Un integrante del colectivo discriminado puede tener el rasgo negativo atribuido, pero esto no se deriva de manera necesaria del hecho de pertenecer a ese grupo. De hecho, puede compartir la característica negativa con integrantes de otros grupos que no son discriminados negativamente. Por ejemplo, el inmigrante de un país con bajo nivel de desarrollo humano puede ser un criminal, pero no por pertenecer a su nación, sino porque ha cometido un crimen que también pueden cometer integrantes de naciones con un alto nivel de desarrollo humano.
El discurso de odio es inmoral porque fomenta la discriminación negativa contra un grupo violentando la dignidad de sus integrantes, deshumanizándolos desde una perspectiva simbólica y fomentando el estigma y el repudio social.
En la historia de Occidente tenemos ejemplos clásicos de regímenes que sustentaron el discurso de odio como: el régimen nazi de Alemania (1933-1945), el sistema segregacionista del apartheid en Sudáfrica (1941-1991), el gobierno hutu que ejecutó el genocidio de Ruanda (1994), o el sistema de leyes segregacionistas norteamericano creado a partir del fin del sistema de esclavitud en los Estados Unidos a fines del siglo XIX. Estudiar, analizar y discutir este y otros episodios menos explícitos de la Historia contribuye a comprender los procesos sociales y las instituciones que han provocado enormes agravios contra la humanidad.

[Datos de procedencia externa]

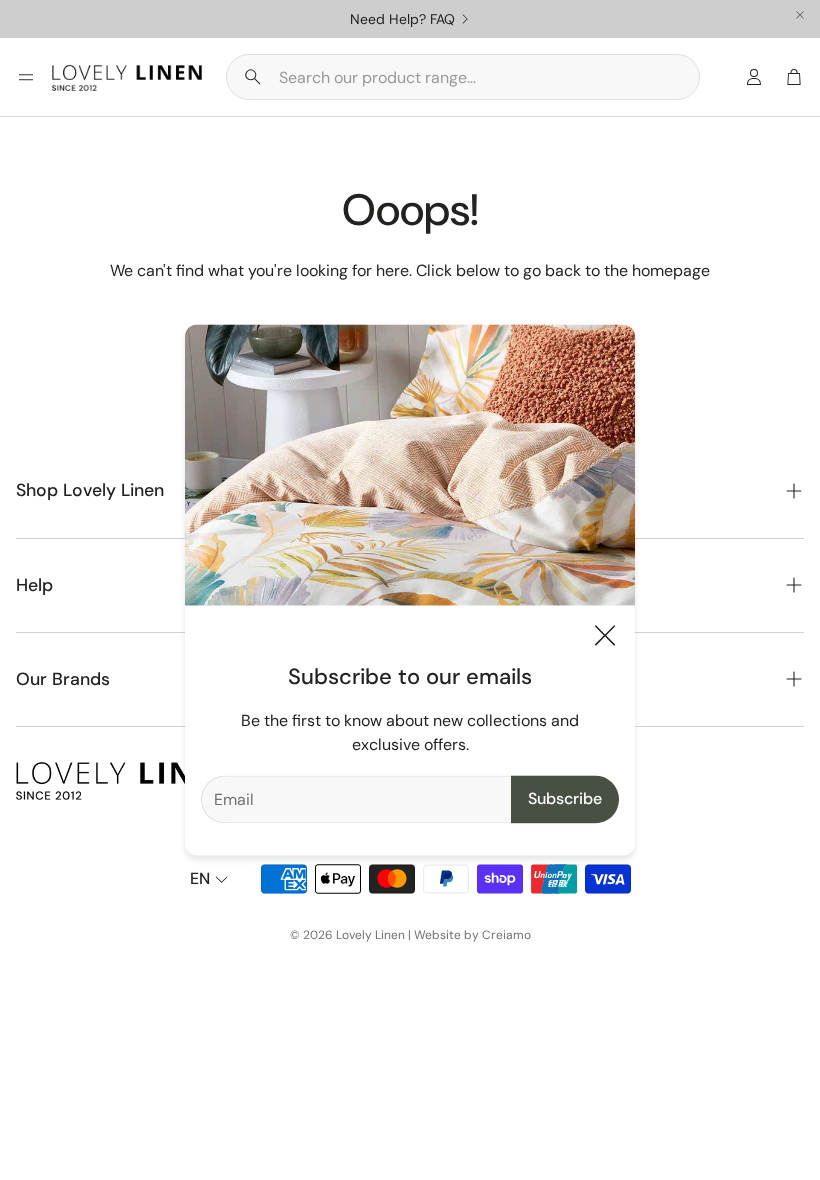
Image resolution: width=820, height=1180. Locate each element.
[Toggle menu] (26, 77)
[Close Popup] (605, 639)
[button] (463, 77)
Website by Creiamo (472, 935)
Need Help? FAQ (402, 19)
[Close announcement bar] (800, 15)
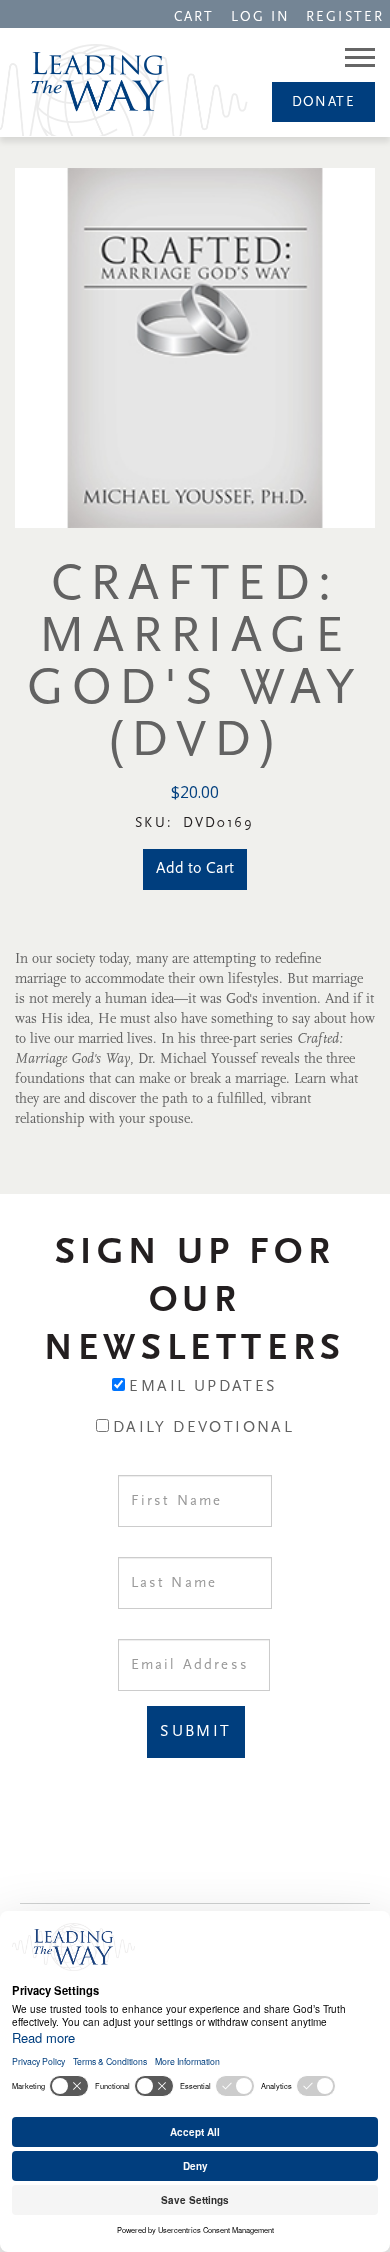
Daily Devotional (203, 1428)
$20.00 (195, 792)
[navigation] (194, 16)
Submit (195, 1732)
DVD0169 (219, 823)
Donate (323, 102)
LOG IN (261, 17)
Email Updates (203, 1387)
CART (194, 17)
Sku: (157, 823)
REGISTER (345, 17)
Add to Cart (195, 869)
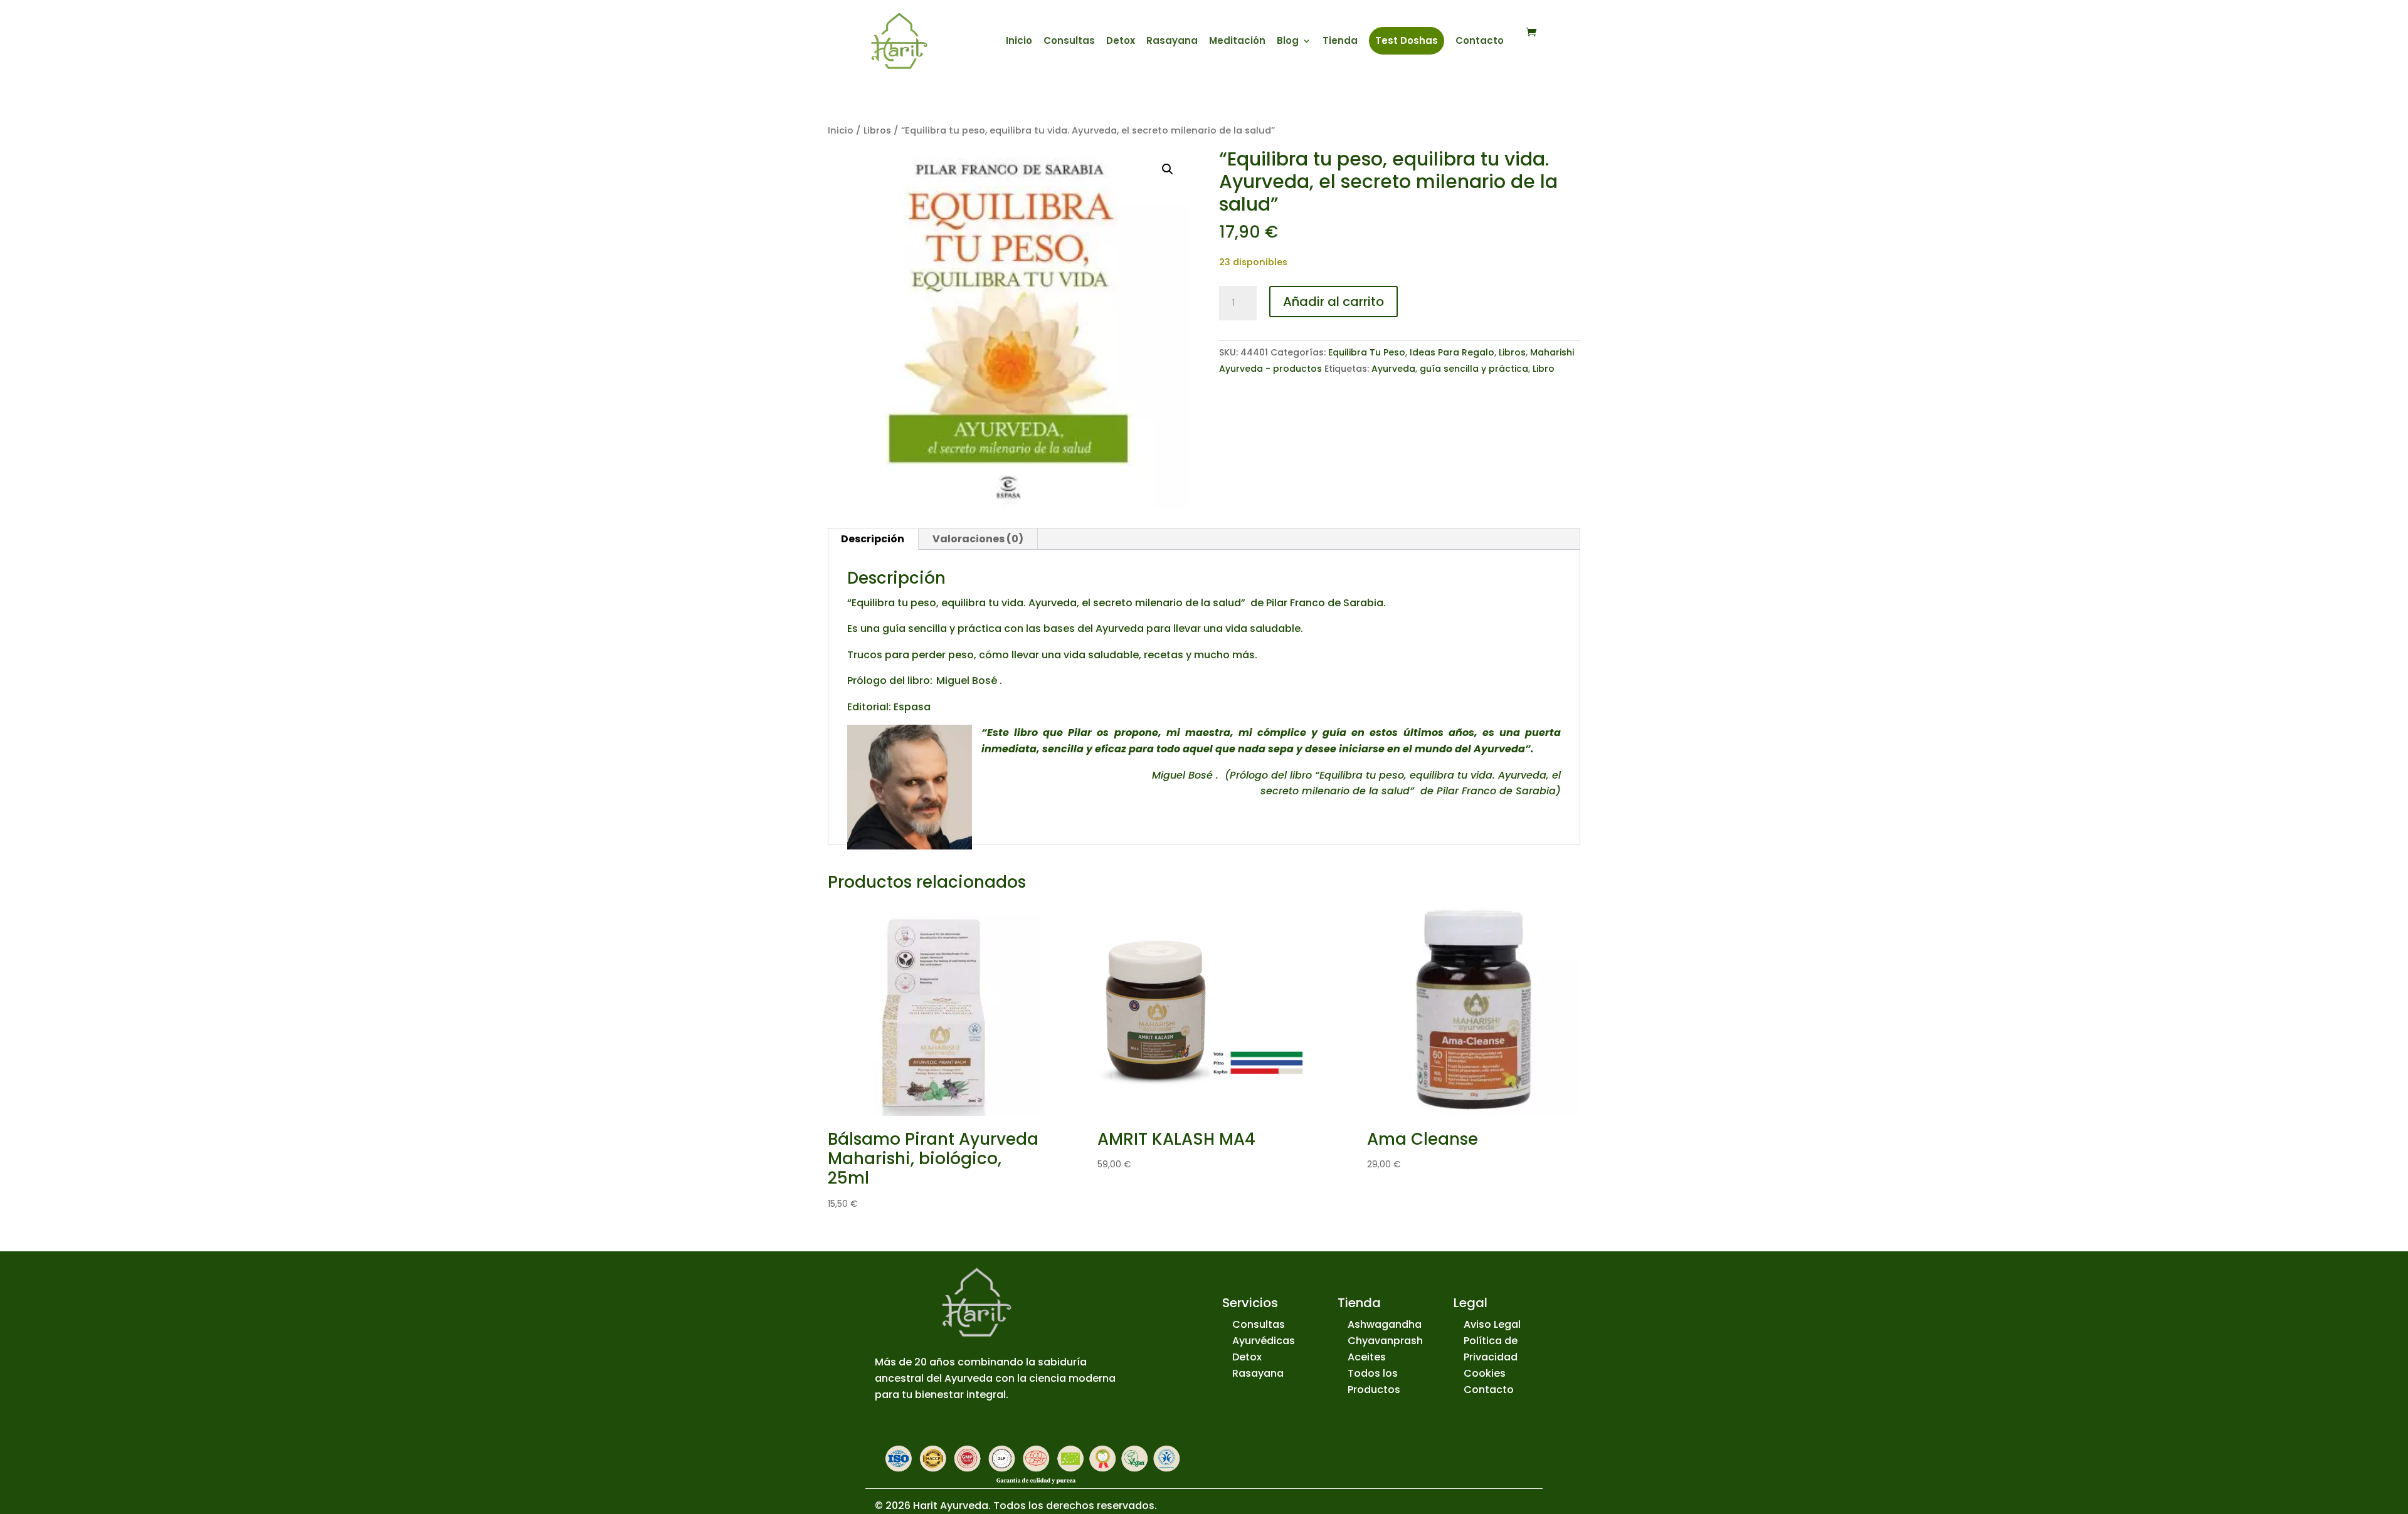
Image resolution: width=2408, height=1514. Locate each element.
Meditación (1237, 41)
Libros (877, 130)
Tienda (1340, 41)
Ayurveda (1393, 368)
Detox (1120, 41)
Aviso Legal (1492, 1324)
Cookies (1485, 1373)
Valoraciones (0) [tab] (977, 539)
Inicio (1019, 41)
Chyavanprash (1385, 1340)
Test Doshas (1406, 40)
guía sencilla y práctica (1474, 368)
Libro (1544, 368)
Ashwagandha (1385, 1324)
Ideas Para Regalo (1452, 352)
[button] (1167, 169)
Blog (1288, 41)
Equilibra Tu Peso (1366, 352)
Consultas (1069, 41)
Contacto (1479, 41)
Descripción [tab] (872, 539)
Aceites (1367, 1357)
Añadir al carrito (1333, 301)
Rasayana (1172, 41)
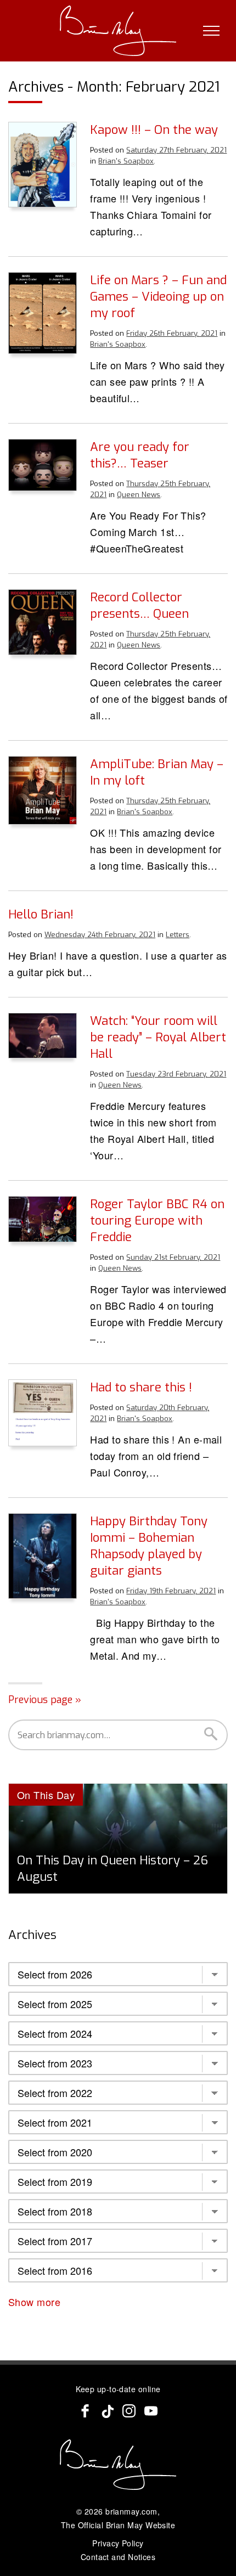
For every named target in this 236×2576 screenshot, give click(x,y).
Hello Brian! (41, 914)
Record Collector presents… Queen (139, 605)
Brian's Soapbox (126, 161)
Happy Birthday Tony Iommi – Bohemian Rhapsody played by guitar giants (148, 1546)
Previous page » (44, 1699)
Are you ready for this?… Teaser (139, 455)
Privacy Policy (117, 2543)
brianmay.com (131, 2511)
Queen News (138, 494)
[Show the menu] (211, 30)
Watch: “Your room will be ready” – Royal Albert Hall (158, 1037)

Sin embargo, gobiernos iliberales de la actualidad tienen el propósito explícito de eliminar los estudios relacionados con las ideas que fundamentaron dichas injusticias, como el caso del racismo estructural, bajo la excusa de que fomentan el resentimiento y el odio de la niñez hacia su propio pueblo e historia.
Semejante afirmación es una falacia. No existe ninguna correlación entre el estudio de las atrocidades que pudieron cometer nuestros antepasados y el odio a sus descendientes. Además, bien estudiada, la historia de las prácticas injustas no consiste tanto en la acusación contra unos agentes determinados como la comprensión de los procesos y las estructuras sociales que permitieron dichas acciones.
Dicha comprensión permite explicitar los imaginarios, prejuicios y creencias que fundamentaron prácticas injustas posibilitando a la vez la asunción de una postura crítica contra dichas ideas y fomentando la creación de una nueva sensibilidad social que rompa el círculo de la discriminación negativa.
Así, el estudio de la Historia se convierte en un ejercicio de ciudanía democrática que conlleva una lucha cultural contra quienes, bajo la falsa excusa de la proteccion de la niñez, perpetúan el discurso de odio, los prejuicios negativos identitarios y las prácticas antidemocráticas.